Alternativas para combater os maus-tratos aos animais
Enviada em 27/09/2018
Espancados, mutilados, abandonados e até torturados. Essa é a triste realidade dos animais domésticos do Brasil. No entanto, Cogita-se, com bastante frequência, a discussão acerca de alternativas para combater os maus-tratos aos animais. Contudo, essa questão percorre de norte a sul, de leste a oeste, todas as capitais da nação, de maneira intensa e recorrente, principalmente pela falta de apoio do Estado.
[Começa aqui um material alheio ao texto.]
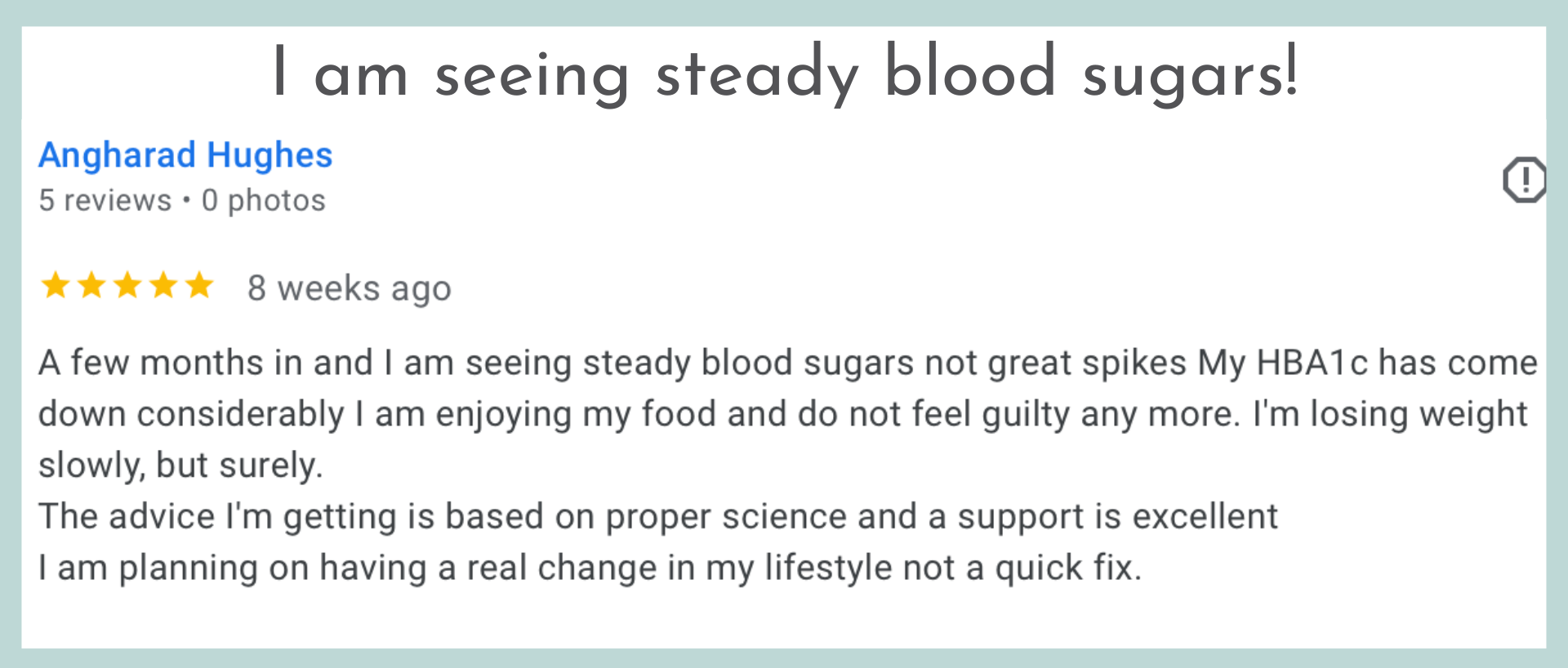The image size is (1568, 668).
Task: Click the fourth yellow rating star
Action: click(x=163, y=286)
Dessa forma, há dois fatores que não podem ser negligenciados: a deserção excessiva de animais e, em consonância, o entretenimento desses bichos.
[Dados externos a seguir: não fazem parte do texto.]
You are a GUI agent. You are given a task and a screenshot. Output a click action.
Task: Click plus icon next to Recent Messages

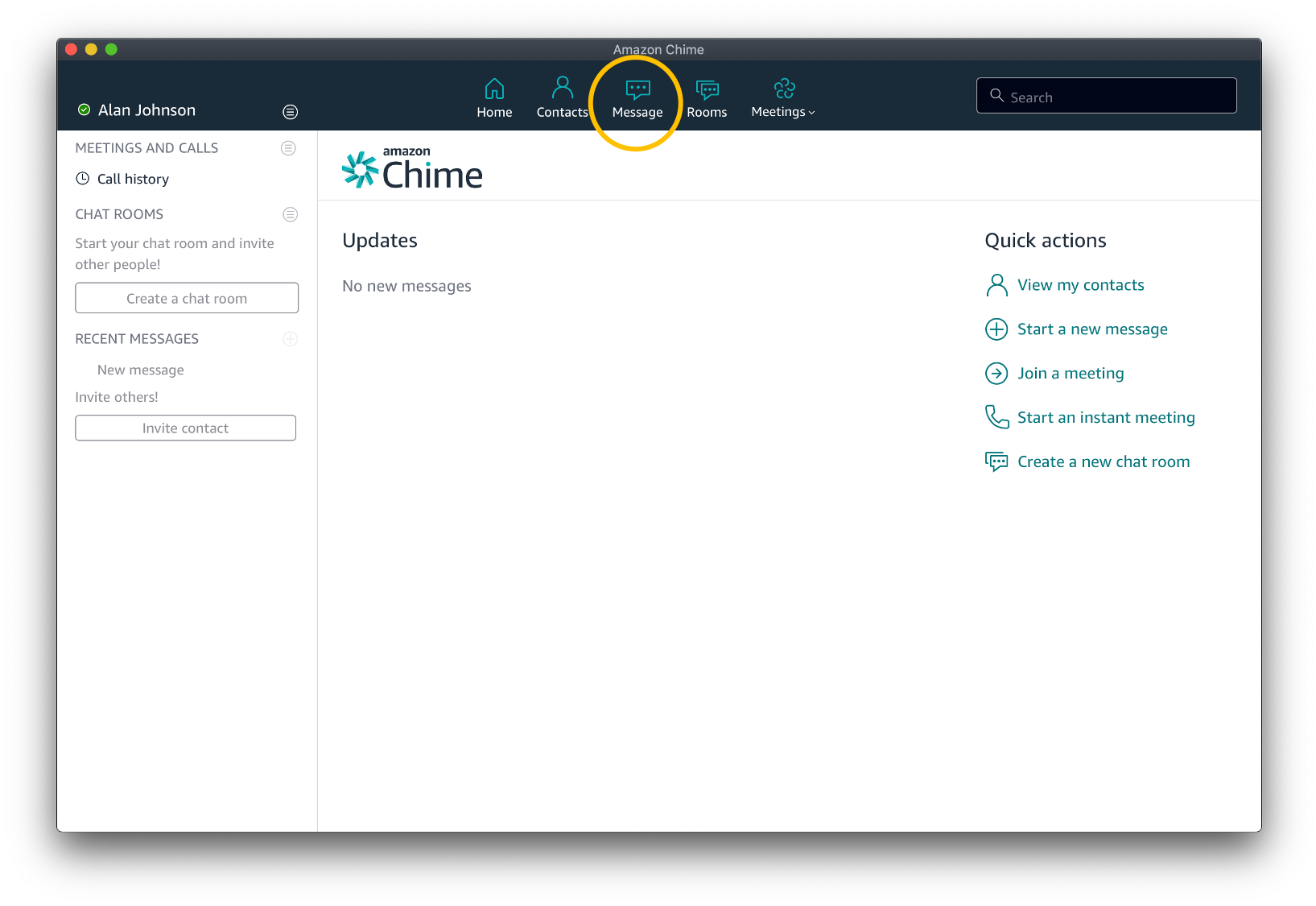291,339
Em primeira análise, vê-se que o abandono de cães e gatos no país é um dos principais fatores para a persistência do problema. Segundos dados do Instituto Brasileiro de Geografia e Estatística (IBGE), no país existem mais animais de estimação do que bebês. São 45 milhões de recém-nascidos contra 50 milhões de “pets”. Assim, tendo em vista que o abandono é, de certo modo, um maltrato, fica indiscutível que o desanco com o grupo deve ser combatido no território brasileiro.
Outrossim, cabe destacar que a cultura do aprisionamento é aplicável em diversas categorias de bichos para o divertimento. Nas produções cinematográficas da franquia Disney, por exemplo, isso fica ainda mais evidente na animação de “Madagascar 1”. Onde, o personagem principal é submetido a ser atração de um zoológico e fica perante a diversão dos visitadores do local. Portanto, fica claro que o emprego de animais em atividades de lazer apresenta um aspecto para a continuação do obstáculo. Diante dos argumentos supracitados, fica evidente que a nação verde-amarela deve se voltar para essa classe de animais que necessitam livra-se do cárcere que é o abandono e o aprisionamento. Desse modo, o Governo com políticas interventivas, aliados aos órgãos privados e à sociedade, podem atenuar a problemática atual do país: o Estado maior com a fiscalização mais intensa das leis já existentes, a fim de prender pessoas que detém de bichos nessas situações insalubres, que é o abandono e a captura de alimárias de estimação, e os órgão privados devem oferecer mais oportunidades de asilos e abrigos para, assim, recolher os animais em cativeiro e de ruas, levando ao seu habitat natural ou oferecendo a outros donos. E por último, não menos importante, a sociedade em não ser conivente com cultura do aprisionamento e do entretenimento para com os animais. Como disse a adolescente alemã de origem judaica e vítima do Holocausto, Anne Frank “Apesar de tudo eu ainda creio na bondade humana.”